I'm thinking about using a cortex-a7 in "bare-metal" where I don't need much memory, so i'd like to avoid using external memory.
The CPU boots from an external 4MBytes SPI NOR FLASH chip.
It has 512 KBytes of L2 cache and 32 KBytes of internal SRAM that is just used during initial boot since it's so slow.
Using MMU and L2 cache configurations, I am wondering if there is a way to fill the whole L2 cache with code/data ?
Since the internal SRAM is 16 times smaller than the L2 cache, it might be tricky.
Could the following work ?
1. CPU boots initial code from SPI FLASH (like a 8-16KB , let's says @ 0x00000000 where SRAM is located )
2. First, MMU is configured so that this bootloader code/data is never cached.
Then,
3. CPU loads one block of 16KB from SPI FLASH, and writes it at a fixed address in internal SRAM ( 0x00004000 )
4. CPU reads 16KB of data from increasing addresses:
for 1st block : 0x80000000-0x80003fff
for 2nd block: 0x80004000-0x80007fff
... and so on ... with MMU/L2 cache configured so that those addresses always map to 0x00004000 - 0x00007fff where the block is located ( the question is here, can this be done? )
5. Those reads provoke L2 cache-misses which fills the 16KB of L2 cache with the block data.
6. Repeat 3-4-5 steps 32 times to fill the whole 512KB of L2 cache
Configure MMU L1 caches (or maybe that must be also done in previous steps?)
Jump to program entry point (so, somewhere between 0x80000000 and 0x80000000 + 512KB).
This isn't how the L2 in the Cortex-A7 was intended to be used.
First problem is that the architecture allows caches lines to be speculatively filled and evicted. Meaning that there is no guarantee that a given line will stay in the cache. The processor might attempt to write it back to memory - which in this case doesn't exist.

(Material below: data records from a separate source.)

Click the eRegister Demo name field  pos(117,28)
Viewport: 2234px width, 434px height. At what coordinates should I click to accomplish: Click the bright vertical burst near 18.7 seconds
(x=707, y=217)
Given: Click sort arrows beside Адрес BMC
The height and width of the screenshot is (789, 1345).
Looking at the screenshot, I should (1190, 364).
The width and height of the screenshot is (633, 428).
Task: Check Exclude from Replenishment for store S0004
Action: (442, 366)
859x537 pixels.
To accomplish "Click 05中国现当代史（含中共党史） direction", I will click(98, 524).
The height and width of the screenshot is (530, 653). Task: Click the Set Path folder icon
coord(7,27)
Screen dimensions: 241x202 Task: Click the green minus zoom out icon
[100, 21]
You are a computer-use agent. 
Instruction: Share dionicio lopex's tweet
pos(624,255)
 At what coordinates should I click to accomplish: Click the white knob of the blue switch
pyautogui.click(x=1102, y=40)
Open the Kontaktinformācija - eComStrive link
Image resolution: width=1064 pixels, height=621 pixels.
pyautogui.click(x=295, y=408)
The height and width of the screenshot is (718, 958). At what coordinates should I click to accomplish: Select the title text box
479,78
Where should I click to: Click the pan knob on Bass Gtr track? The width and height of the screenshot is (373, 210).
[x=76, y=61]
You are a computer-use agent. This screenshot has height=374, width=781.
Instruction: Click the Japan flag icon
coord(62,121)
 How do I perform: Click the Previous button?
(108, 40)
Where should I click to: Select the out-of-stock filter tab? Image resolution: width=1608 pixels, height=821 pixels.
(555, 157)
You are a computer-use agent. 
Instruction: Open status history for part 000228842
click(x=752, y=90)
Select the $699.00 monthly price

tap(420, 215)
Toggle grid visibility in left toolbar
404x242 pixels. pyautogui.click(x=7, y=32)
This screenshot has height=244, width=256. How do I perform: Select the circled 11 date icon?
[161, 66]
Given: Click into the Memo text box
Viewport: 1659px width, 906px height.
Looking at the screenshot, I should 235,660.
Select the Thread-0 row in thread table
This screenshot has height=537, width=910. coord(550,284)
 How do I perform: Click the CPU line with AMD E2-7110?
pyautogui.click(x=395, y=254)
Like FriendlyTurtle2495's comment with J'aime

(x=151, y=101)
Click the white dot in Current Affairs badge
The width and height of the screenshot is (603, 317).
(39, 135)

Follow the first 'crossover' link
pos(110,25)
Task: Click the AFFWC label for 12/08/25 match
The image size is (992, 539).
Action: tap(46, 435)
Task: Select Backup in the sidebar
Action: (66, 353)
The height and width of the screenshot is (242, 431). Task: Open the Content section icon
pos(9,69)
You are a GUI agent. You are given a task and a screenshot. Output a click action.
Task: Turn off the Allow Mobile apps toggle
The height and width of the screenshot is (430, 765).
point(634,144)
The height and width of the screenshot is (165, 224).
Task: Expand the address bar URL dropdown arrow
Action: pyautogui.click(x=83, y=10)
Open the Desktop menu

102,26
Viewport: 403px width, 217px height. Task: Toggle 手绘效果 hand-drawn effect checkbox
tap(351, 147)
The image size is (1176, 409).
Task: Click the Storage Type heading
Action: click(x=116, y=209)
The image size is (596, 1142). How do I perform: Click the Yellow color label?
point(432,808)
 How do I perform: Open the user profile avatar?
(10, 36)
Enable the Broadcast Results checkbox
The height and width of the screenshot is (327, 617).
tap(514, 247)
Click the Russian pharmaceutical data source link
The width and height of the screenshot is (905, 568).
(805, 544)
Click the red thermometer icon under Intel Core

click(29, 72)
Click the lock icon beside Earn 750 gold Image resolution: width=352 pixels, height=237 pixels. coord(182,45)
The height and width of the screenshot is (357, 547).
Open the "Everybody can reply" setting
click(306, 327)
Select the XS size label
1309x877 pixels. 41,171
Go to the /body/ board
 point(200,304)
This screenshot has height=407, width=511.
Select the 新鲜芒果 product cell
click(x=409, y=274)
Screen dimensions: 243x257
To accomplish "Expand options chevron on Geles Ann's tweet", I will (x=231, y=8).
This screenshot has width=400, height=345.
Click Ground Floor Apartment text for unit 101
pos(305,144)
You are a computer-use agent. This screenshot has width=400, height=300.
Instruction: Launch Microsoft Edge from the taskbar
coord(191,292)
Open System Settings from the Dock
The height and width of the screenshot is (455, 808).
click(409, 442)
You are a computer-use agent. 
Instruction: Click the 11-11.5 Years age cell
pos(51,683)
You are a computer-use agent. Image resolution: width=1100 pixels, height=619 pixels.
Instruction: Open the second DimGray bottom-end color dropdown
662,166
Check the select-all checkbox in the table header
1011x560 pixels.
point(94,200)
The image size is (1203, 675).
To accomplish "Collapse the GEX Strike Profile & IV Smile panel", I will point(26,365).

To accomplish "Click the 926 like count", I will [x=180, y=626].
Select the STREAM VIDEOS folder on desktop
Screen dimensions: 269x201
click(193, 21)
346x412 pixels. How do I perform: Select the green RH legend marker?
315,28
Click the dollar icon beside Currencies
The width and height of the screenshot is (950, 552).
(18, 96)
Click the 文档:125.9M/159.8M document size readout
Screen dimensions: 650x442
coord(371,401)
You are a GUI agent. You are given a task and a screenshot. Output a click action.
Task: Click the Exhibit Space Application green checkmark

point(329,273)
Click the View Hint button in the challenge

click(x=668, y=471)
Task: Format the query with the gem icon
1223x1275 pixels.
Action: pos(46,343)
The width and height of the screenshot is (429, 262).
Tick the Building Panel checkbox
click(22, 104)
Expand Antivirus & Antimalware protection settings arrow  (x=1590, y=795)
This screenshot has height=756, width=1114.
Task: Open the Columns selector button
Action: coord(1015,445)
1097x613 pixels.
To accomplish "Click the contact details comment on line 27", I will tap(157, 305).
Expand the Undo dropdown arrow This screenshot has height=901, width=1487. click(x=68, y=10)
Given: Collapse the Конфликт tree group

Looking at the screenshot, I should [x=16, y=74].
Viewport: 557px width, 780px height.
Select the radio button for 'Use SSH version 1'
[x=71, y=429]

Cache line locking would fix this, but cache lock down is not supported on the Cortex-A7 (or any of the other recent Cortex-A processors). You can reduce the possibility of eviction by only mapping as much cacheable memory as you have cache space. However, that doesn't actually guarantee you wouldn't get evictions, just makes it unlikely.
Hi Martin, thanks for your answer,
Normally I wouldn't play much with cache/MMU, i just configure the MMU at startup, then let it do its job and it works well for me.
The only cache operations i do is invalidation after some DMA transfers to cacheable areas.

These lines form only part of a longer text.